IMPACT OF NEW ACCOUNTING PRONOUNCEMENTS

     In October 2006, the Emerging Issues Task Force ("EITF") issued EITF 06-3,
"How Taxes Collected from Customers and Remitted to Governmental Authorities
Should Be Presented in the Income Statement (That is, Gross versus Net
Presentation)" to clarify diversity in practice on the presentation of different
types of taxes in the financial statements. The Task Force concluded that, for
taxes within the scope of the issue, a company may adopt a policy of presenting
taxes either gross within revenue or net. That is, it may include charges to
customers for taxes within revenues and the charge for the taxes from the taxing
authority within cost of sales, or, alternatively, it may net the charge to the
customer and the charge from the taxing authority. If taxes subject to EITF 06-3
are significant, a company is required to disclose its accounting policy for
presenting taxes and the amounts of such taxes that are recognized on a gross
basis. The guidance in this consensus is effective for the first interim
reporting period beginning after December 15, 2006 (the first quarter of our
fiscal year 2007). We do not expect the adoption of EITF 06-3 to have a material
impact on our financial condition, results of operations or cash flows.

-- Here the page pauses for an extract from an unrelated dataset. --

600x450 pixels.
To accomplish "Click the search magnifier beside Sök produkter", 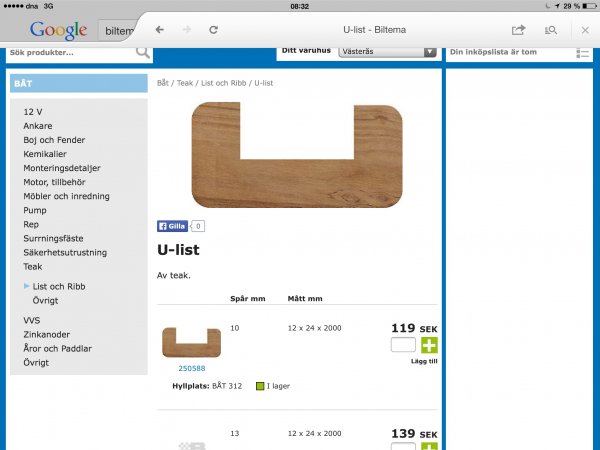I will click(143, 52).
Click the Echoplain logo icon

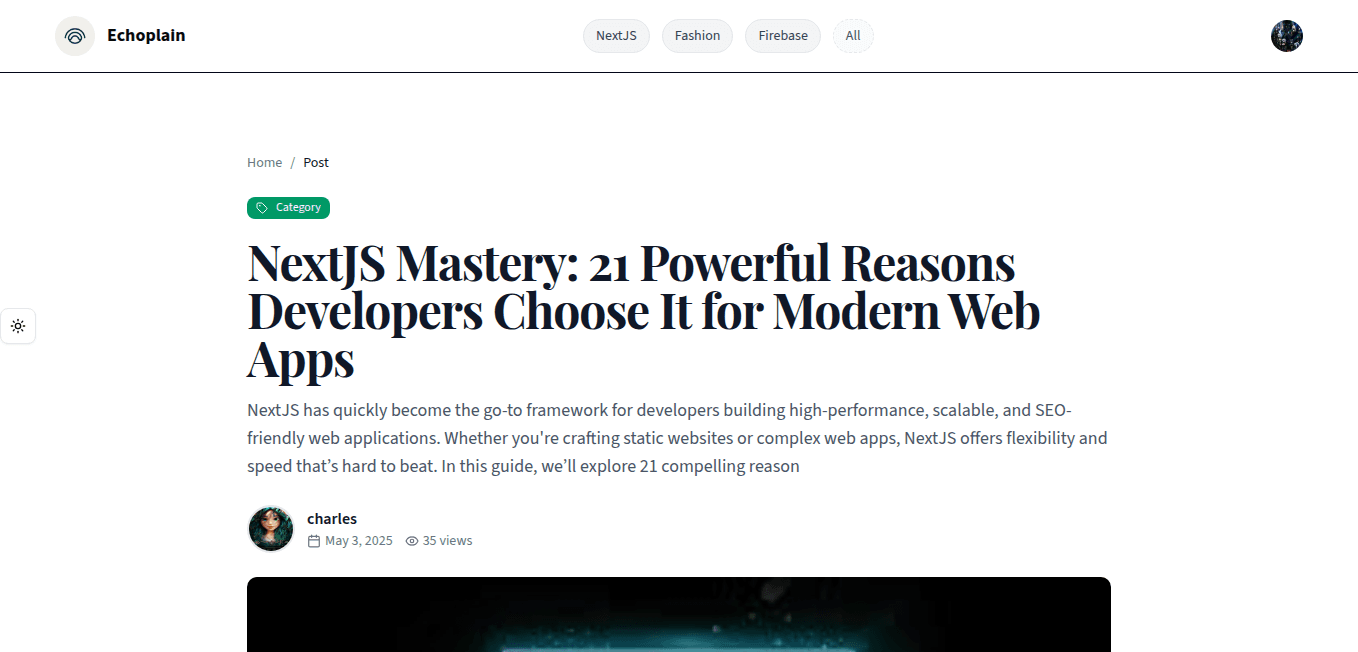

     In September 2006, the Financial Accounting Standards Board ("FASB") issued
SFAS No. 158, "Employer's accounting for Defined Benefit Pension and Other Post
Retirement Plans". SFAS No. 158 requires employers to recognize in its statement
of financial position an asset or liability based on the retirement plan's over
or under funded status. SFAS No. 158 is effective for fiscal years ending after
December 15, 2006. We are currently evaluating the effect that the application
of SFAS No. 158 will have on our financial condition, results of operations and
cash flows.

     In September 2006, the Financial Accounting Standards Board (FASB) issued
SFAS No. 157, "Fair Value Measurements" ("SFAS 157"), which defines the fair
value, establishes a framework for measuring fair value and expands disclosures
about fair value measurements. This statement is effective for financial
statements issued for fiscal years beginning after November 15, 2007, and
interim periods within those fiscal years. Early adoption is encouraged,
provided that we have not yet issued financial statements for that fiscal year,
including any financial statements for an interim period within that fiscal
year. We are currently evaluating the impact SFAS 157 may have on our financial
condition, results of operations and cash flows.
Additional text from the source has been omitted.